Objective:
Continue the essay below on how the decision to invade Iraq was made, starting after its last sentence.

Passage to read:
-------------------------

Had President Bush fostered debate, the State Department would have made the case for continuing to contain Saddam Hussein. Had the administration investigated the likely costs of occupying and reconstructing Iraq, the arguments for continued containment would have gained additional weight. Had Rumsfeld sought military or civilian expert advice regarding the manpower requirements for stabilizing Iraq, he might have sought to increase rather than decrease the already low estimates he was getting from his field commander, General Franks. Had the White House sought to integrate lessons learned during the various nation-building efforts of the 1990s, many early missteps in Iraq could have been avoided.
To be sure, a candid appraisal of the likely costs and risks of invading Iraq would probably have leaked, gravely complicating the administration's ability to secure congressional and public support for the war. Such fears probably explain why the administration silenced Army Chief of Staff Eric Shinseki and Assistant to the President for Economic Affairs Lawrence Lindsay after they publicly aired uncomfortably high estimates of the military manpower and economic resources necessary to occupy Iraq.
President Bush is by no means the first U.S. leader to understate the likely costs of an intervention. In 1995, President Bill Clinton promised to have U.S. troops out of Bosnia in a year; they remained a full decade. Yet it is equally true that Clinton was extremely reluctant to commit forces in this and other instances and that his decisions to do so were taken only after the most exhaustive internal debates, in which almost every conceivable alternative was explored, all relevant agencies listened to, and all the downsides considered.
There are undoubtedly costs to dependence on structured debate and disciplined dissent as aids to presidential decision-making. The process is time-consuming, the proceedings cannot be kept entirely confidential, and the ensuing public debate will be anything but disciplined. Yet a decision to go to war should be difficult, not easy. The Founding Fathers intended that these issues should be decided in open congressional deliberations. But current practice has departed so far from this model that the decision to go to war in Iraq was not even fully debated within the executive branch.
THE FOLLOWERS
Given the lack of receptivity to alternative views at the top, how much blame should be shouldered by people lower down who knew better and failed to speak up or who spoke up but failed to resign when their objections were brushed aside? Should the generals who revolted be condemned for awaiting retirement to lodge their protests? Should the nation foster a more critical climate within its military services, one in which officers are encouraged to challenge not only illegal orders but unwise ones as well?

-------------------------

Listing:
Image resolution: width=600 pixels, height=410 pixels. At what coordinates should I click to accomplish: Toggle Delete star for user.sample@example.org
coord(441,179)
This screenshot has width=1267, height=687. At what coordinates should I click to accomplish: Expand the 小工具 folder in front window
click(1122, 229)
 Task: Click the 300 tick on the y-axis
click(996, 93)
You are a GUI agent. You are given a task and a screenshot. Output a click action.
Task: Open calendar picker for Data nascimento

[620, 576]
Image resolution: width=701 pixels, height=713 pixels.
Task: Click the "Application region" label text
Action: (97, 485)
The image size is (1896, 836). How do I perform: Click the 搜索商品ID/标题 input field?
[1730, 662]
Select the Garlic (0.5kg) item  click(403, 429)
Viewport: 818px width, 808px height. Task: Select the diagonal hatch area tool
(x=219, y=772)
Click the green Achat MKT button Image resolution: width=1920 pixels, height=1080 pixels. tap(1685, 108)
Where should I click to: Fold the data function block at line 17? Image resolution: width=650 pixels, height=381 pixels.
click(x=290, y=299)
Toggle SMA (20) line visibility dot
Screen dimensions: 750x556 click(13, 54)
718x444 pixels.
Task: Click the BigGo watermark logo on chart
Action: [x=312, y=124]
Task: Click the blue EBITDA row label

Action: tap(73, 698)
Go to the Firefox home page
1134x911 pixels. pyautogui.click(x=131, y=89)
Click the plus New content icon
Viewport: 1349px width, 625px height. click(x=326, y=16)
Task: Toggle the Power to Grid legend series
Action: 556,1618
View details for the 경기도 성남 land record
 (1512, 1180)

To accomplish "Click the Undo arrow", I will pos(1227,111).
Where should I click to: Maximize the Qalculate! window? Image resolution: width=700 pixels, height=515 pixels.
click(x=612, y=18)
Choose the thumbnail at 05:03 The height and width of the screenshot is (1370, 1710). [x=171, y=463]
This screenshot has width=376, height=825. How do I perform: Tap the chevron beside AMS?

-------------------------

Answer:
Probably not. The military demands a higher degree of subordination, obedience, and discipline than other professions. Furthermore, civilian control of the military is an inviolable principle, which means that civilians should bear the chief responsibility when the military is misdirected.
If it is not the military's role to challenge lawful orders, still less is it the role of the press to manufacture controversy where none exists. In a democracy, the primary responsibility for opposing or at least critically examining the case for war falls on the opposition party. If the opposition chooses to duck that responsibility, as the Democrats largely did when the issue was put to them in late 2002, it is hard to fault the press for not stepping in to fill the void.
Much criticism has been leveled at the Bush administration's reliance on young, inexperienced ideologues to staff junior positions within the Coalition Provisional Authority. But this is hardly the primary example of political patronage undermining professional expertise. Bremer filled nearly all the senior jobs in Iraq with seasoned professionals and only turned to the White House patronage machine when the administration proved unable to staff the more junior posts with career professionals. In Washington, it is not the junior but the most senior and influential positions that are filled by individuals chosen primarily for their ideological convictions and personal loyalty.
The U.S. system of political patronage (unique in its scope among the world's democratic governments) ensures a high level of inexperience in the opening years of any presidency, promotes strong barriers to continuity of policy from one administration to the next, and results in diminished competence in a civil service whose members are permanently denied access to positions of greater responsibility. The system effectively insulates political leaders at the top from professional advice from the bottom, imposing several layers of ideological buffer between the two. Some administrations are worse than others in this regard, but all are bad. Neoconservative excess may have led to the current mess in Iraq, but well-meaning liberals are capable of the same sort of folly, as the late David Halberstam documented in The Best and the Brightest, his classic study of Vietnam War-era policymaking.
The U.S. military, police, and intelligence services are already largely fenced off from politicization on the grounds that national security is too important to entrust to amateurs. The nation should seek the same standard of professionalism for the senior civilian officials who staff the Defense Department and other national security agencies, including the National Security Council. Legislation that sets aside a certain proportion of subcabinet and White House staff positions for career professionals would go far toward encouraging continuity of policy and strengthening the competence of incoming administrations. So would a requirement that aspirants for top jobs in the national security field serve some time in another agency or a joint position, just as military officers now must serve at least one tour of duty outside their own branch of service to reach the most senior ranks.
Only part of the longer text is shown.